Inflation and higher mortgage rates squeezing American households

After dismal earnings by such mammoth retailers since Walmart, Targets and this morning’s “ horror report” by Abercrombie and Fitch, on Tuesday afternoon we actually got a solid report by Nordstrom, which not only printed strong income but also hiked guidance delivering the stock higher as much as 12%.

What was behind the curve? Simple: as JPMorgan writes in its trading desk marketplace recap, JWN earnings highlighted the divergence among consumer spending by income brackets.

Picking up on this, Bloomberg’s Felice Maranz writes that the latest earnings plus comments from big-bank professionals reinforce the view that even though spending by lower plus middle America may be dropping off a cliff, spending by well-off US customers is still  robust, with scant sign of a pull-back.

Bloomberg also points to department store  Nordstrom which is jumping following the bell after boosting its revenue and earnings  perspective. The company, unlike so many from the peers who have seen their stocks crater following Q1 earnings, said core groups in 1Q — including men’s and women’s attire and shoes – noticed strong growth with shoppers “ refreshing” wardrobes with regard to social events, travel and going back to offices.

And since the wealthy are far less impacted by increasing prices in the core staples basket, there were no indications of a hit from inflation possibly, as merchandise margins for that likes of Nordstromg enhanced due to pricing and reduce markdowns. That followed an early on beat from that various other upper/aspirational-class targeting retailer, Ralph Lauren, which was also capable to raise prices, helped by resilient, affluent customers, as well as from electronics retailer  Greatest Buy.

At the same time over in Davos, BofA CEO Brian Moynihan stated US consumers (at minimum the rich ones) have  money to spend and had been unlikely be deterred simply by inflation and economic gloom. That’s similar to JPMorgan main Jamie Dimon’s  reassuring remarks  on Monday.

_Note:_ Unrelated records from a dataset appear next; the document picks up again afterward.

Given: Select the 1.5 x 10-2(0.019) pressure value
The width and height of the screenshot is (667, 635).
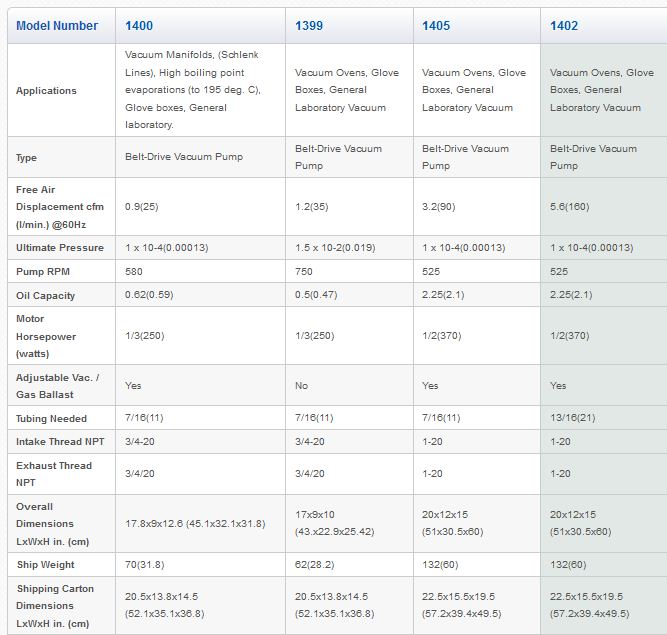Looking at the screenshot, I should (342, 248).
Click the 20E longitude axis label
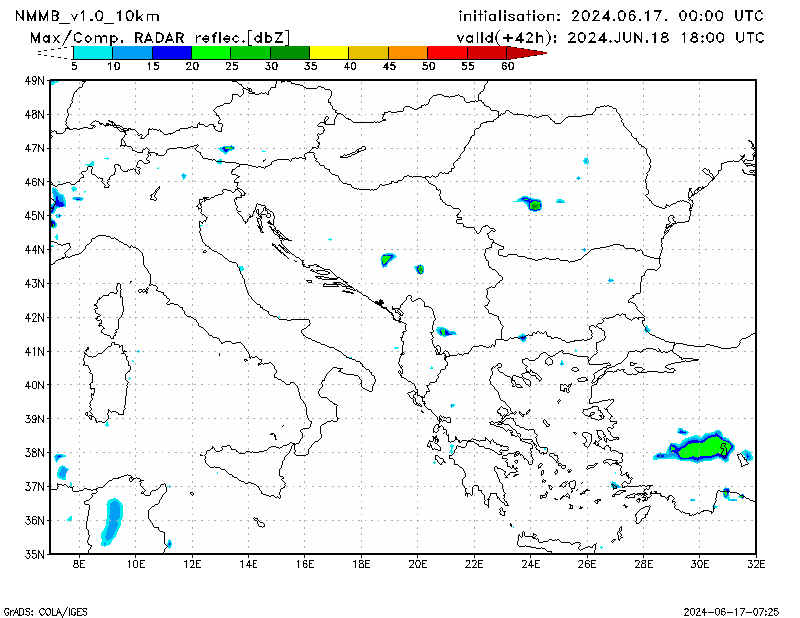This screenshot has width=800, height=618. 419,564

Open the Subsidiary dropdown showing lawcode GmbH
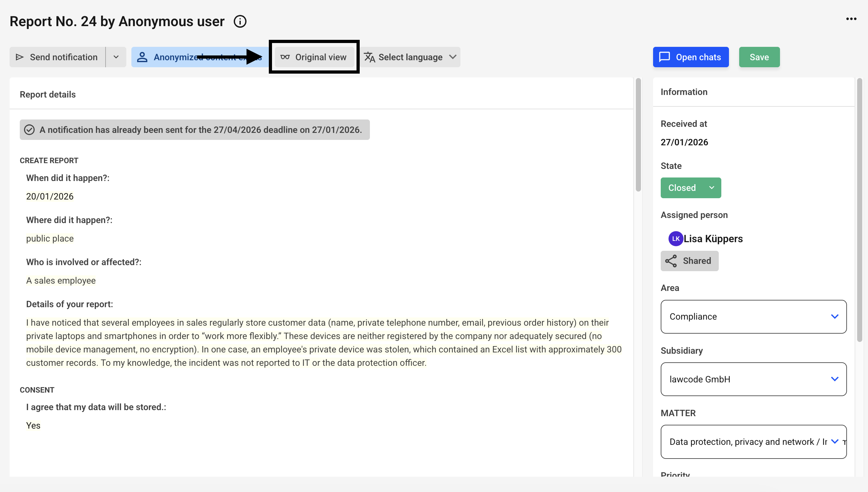click(x=753, y=379)
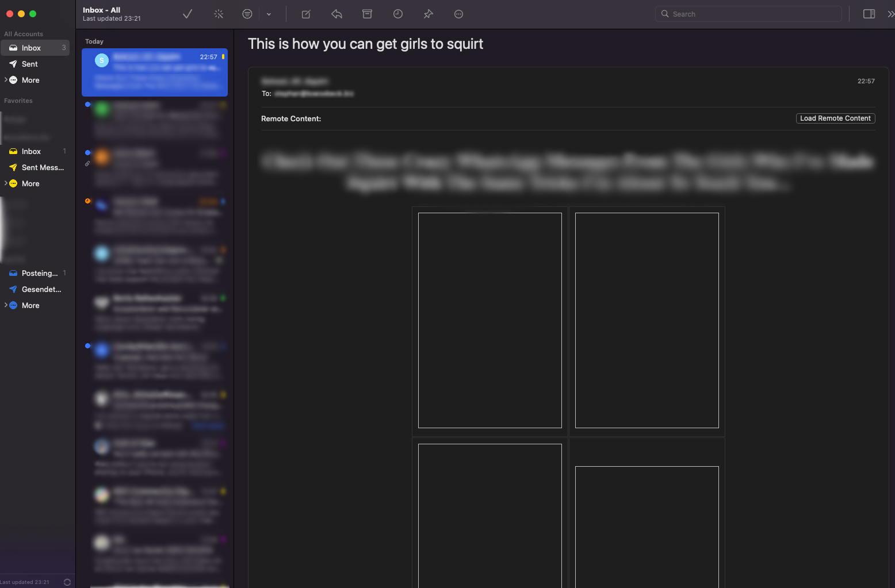Click the refresh spinner in the sidebar footer
The height and width of the screenshot is (588, 895).
(x=67, y=582)
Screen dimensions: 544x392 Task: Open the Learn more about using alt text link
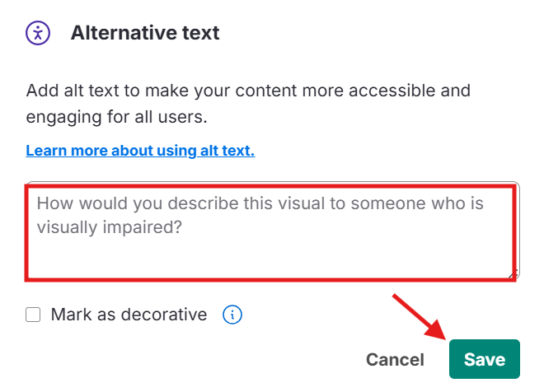pos(140,151)
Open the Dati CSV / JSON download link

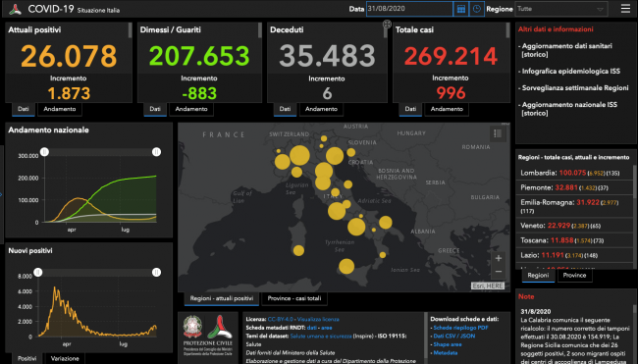454,336
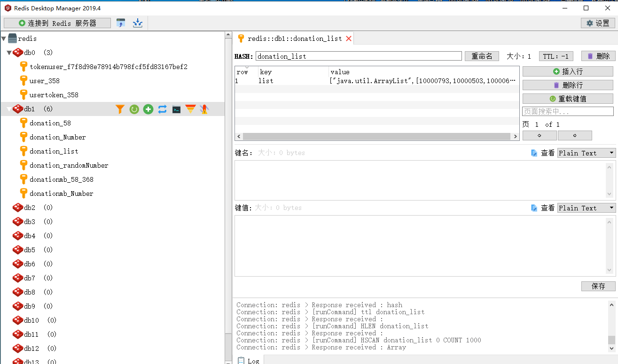Open console for db1 database
The width and height of the screenshot is (618, 364).
[176, 108]
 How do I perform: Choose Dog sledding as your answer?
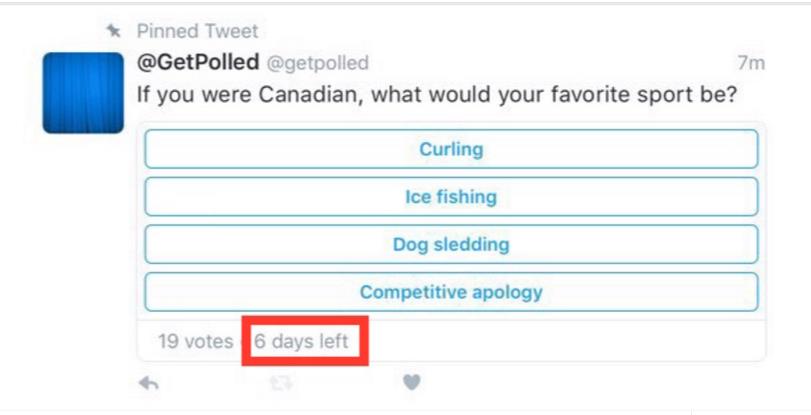(x=451, y=244)

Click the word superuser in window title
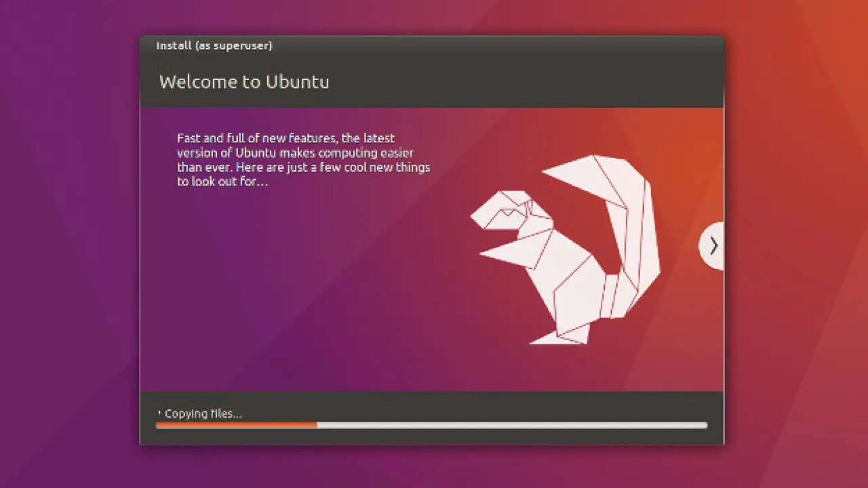244,46
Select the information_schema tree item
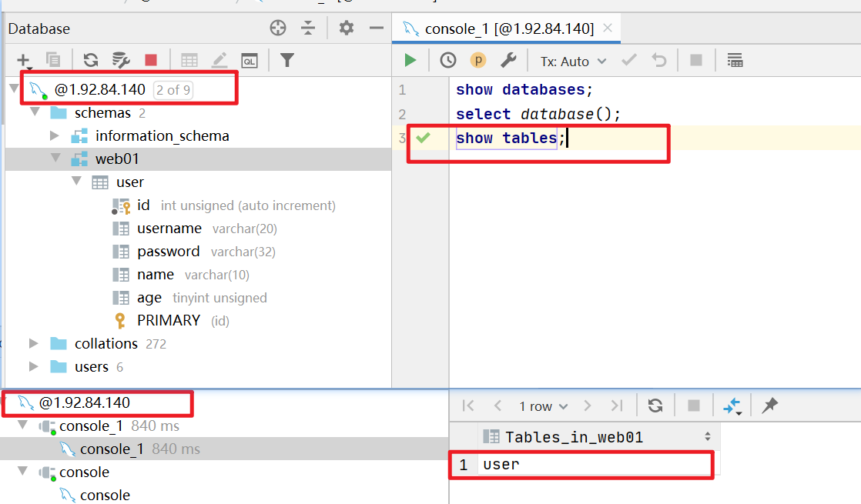This screenshot has width=861, height=504. [x=162, y=136]
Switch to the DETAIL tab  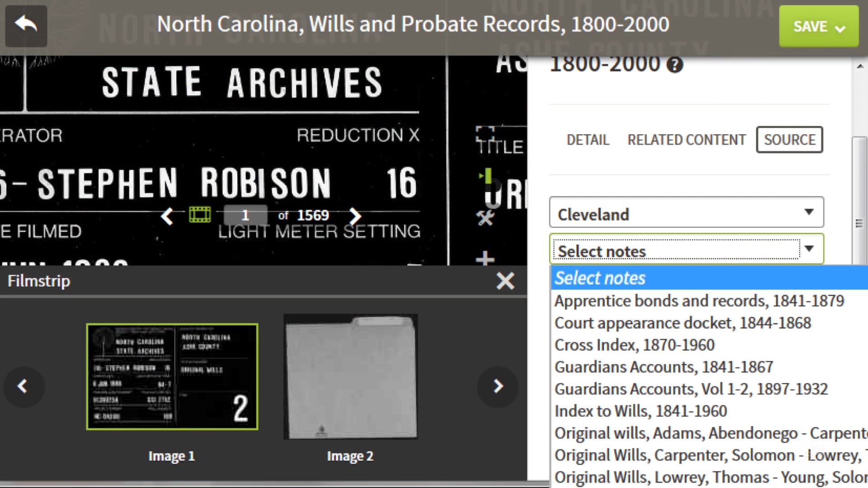pyautogui.click(x=588, y=140)
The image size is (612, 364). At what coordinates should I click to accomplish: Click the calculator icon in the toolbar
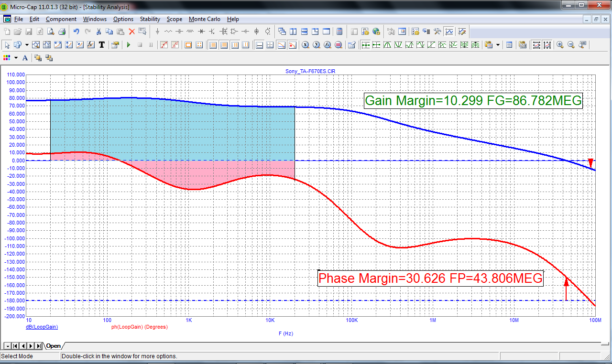(339, 32)
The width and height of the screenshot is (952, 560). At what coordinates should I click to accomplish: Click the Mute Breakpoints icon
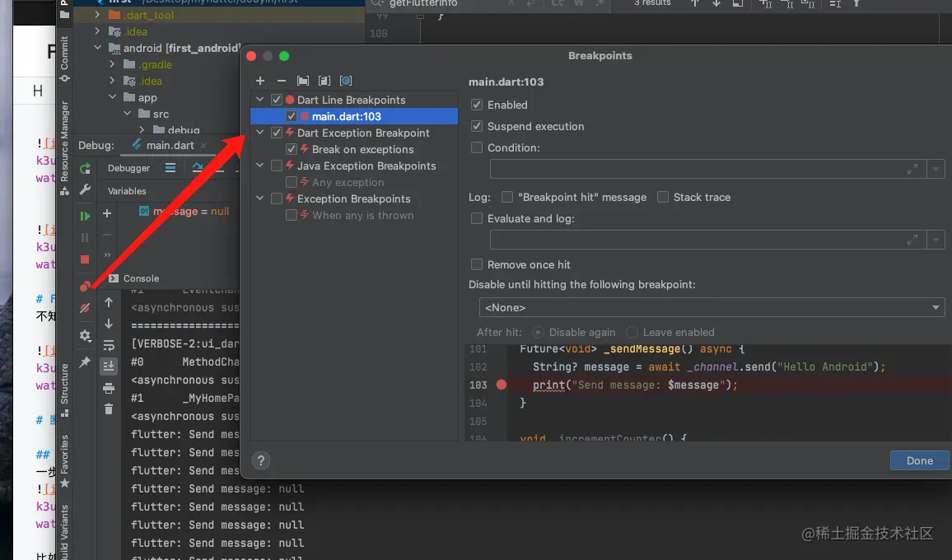(85, 309)
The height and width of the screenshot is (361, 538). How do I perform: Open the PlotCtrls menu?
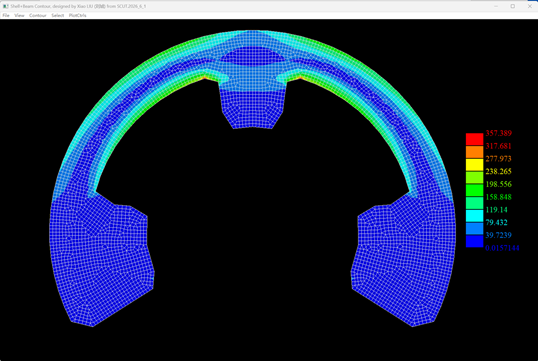click(x=78, y=15)
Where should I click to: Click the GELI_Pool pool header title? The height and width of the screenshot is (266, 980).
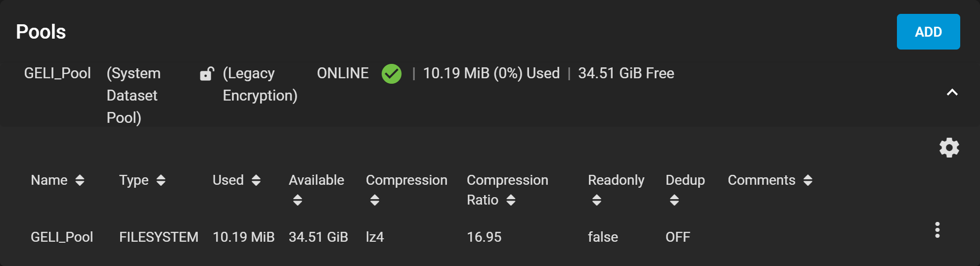point(57,73)
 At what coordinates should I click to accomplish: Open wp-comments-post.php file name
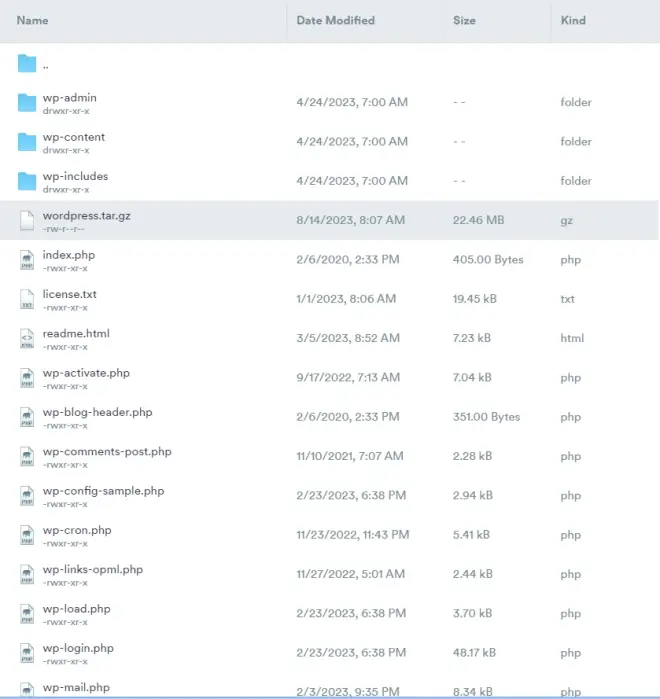(107, 451)
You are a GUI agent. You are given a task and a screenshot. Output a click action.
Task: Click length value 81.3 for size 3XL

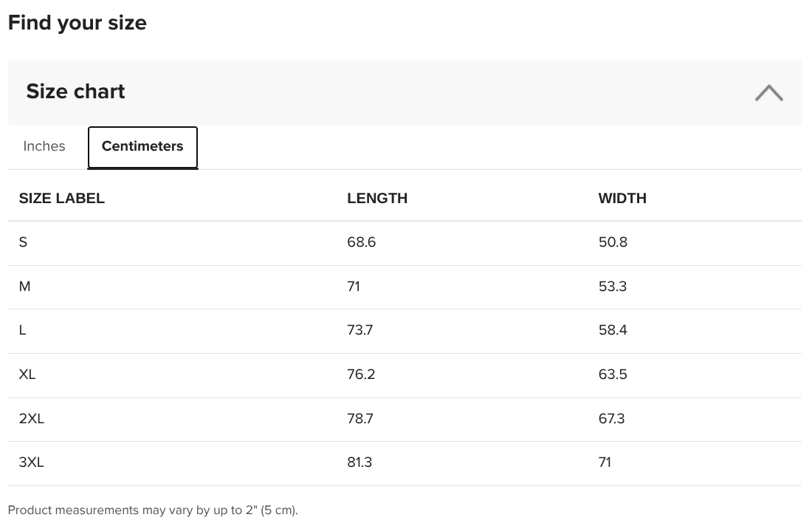[359, 462]
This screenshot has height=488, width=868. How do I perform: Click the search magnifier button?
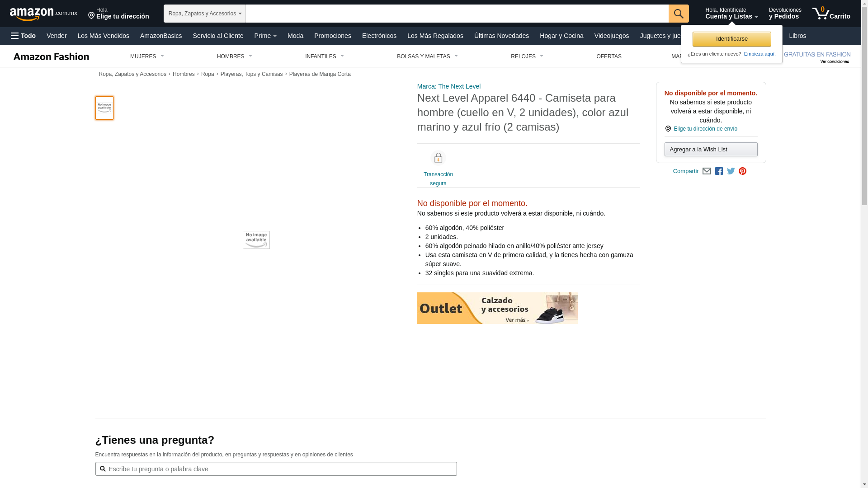pyautogui.click(x=679, y=14)
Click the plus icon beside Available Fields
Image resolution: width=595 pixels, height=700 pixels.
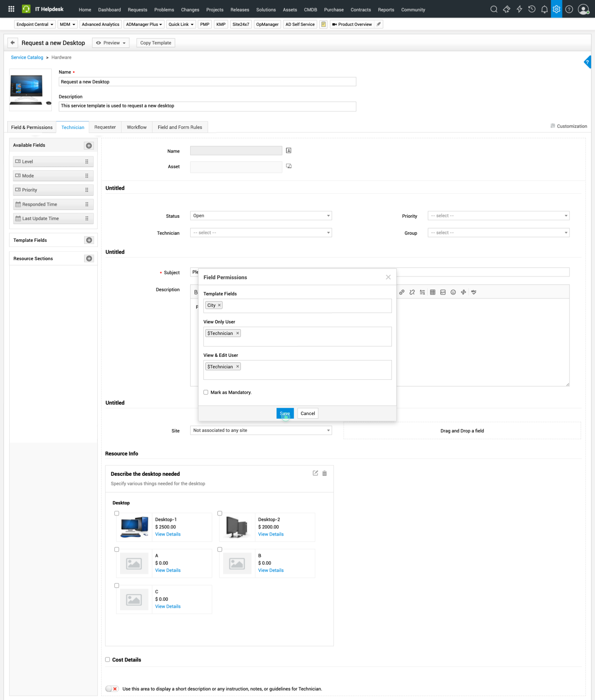click(89, 146)
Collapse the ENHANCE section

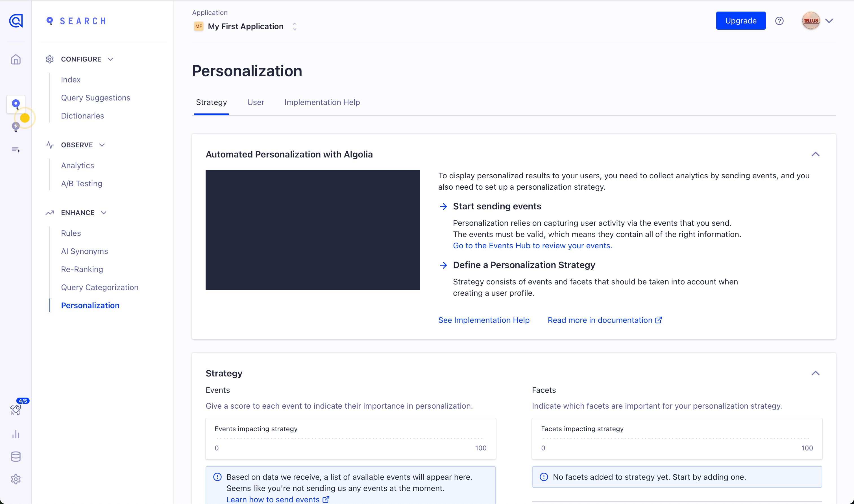click(104, 213)
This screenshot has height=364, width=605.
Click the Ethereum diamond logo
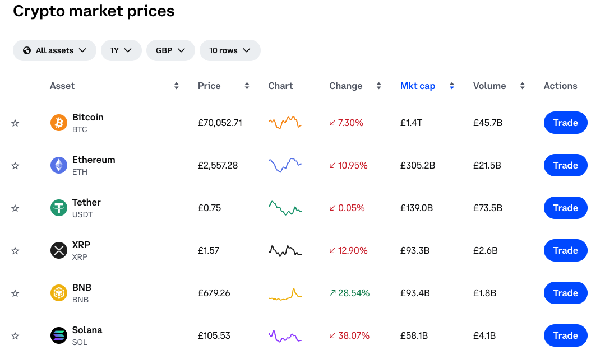click(58, 165)

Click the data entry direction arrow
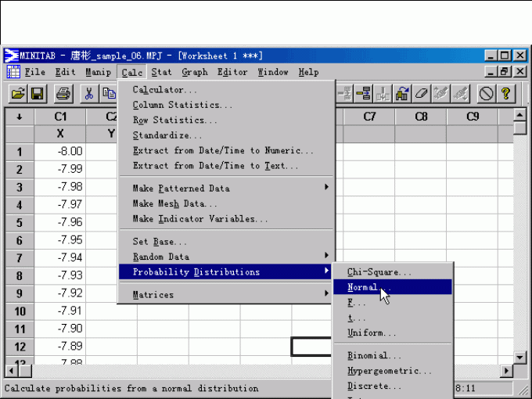click(19, 117)
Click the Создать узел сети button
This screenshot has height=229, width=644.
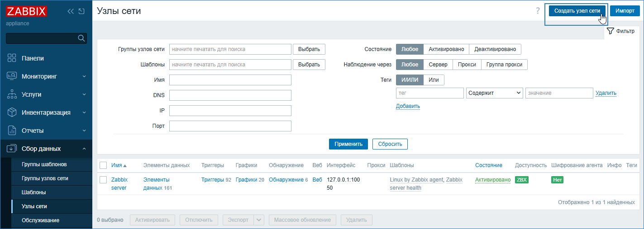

The price of a  new home  – also a type of an extravagance good – rose within April as well as prices surged while transactions tumbled because the middle (and lower) class is increasingly shut from home purchases…

…. with the bulk of buying taking place at the ua luxury as seen by the record divergence between average plus median home prices…

… though since Bloomberg warns, there are queries about how long that divergence can continue as inflation and higher mortgage rates squeeze all American families.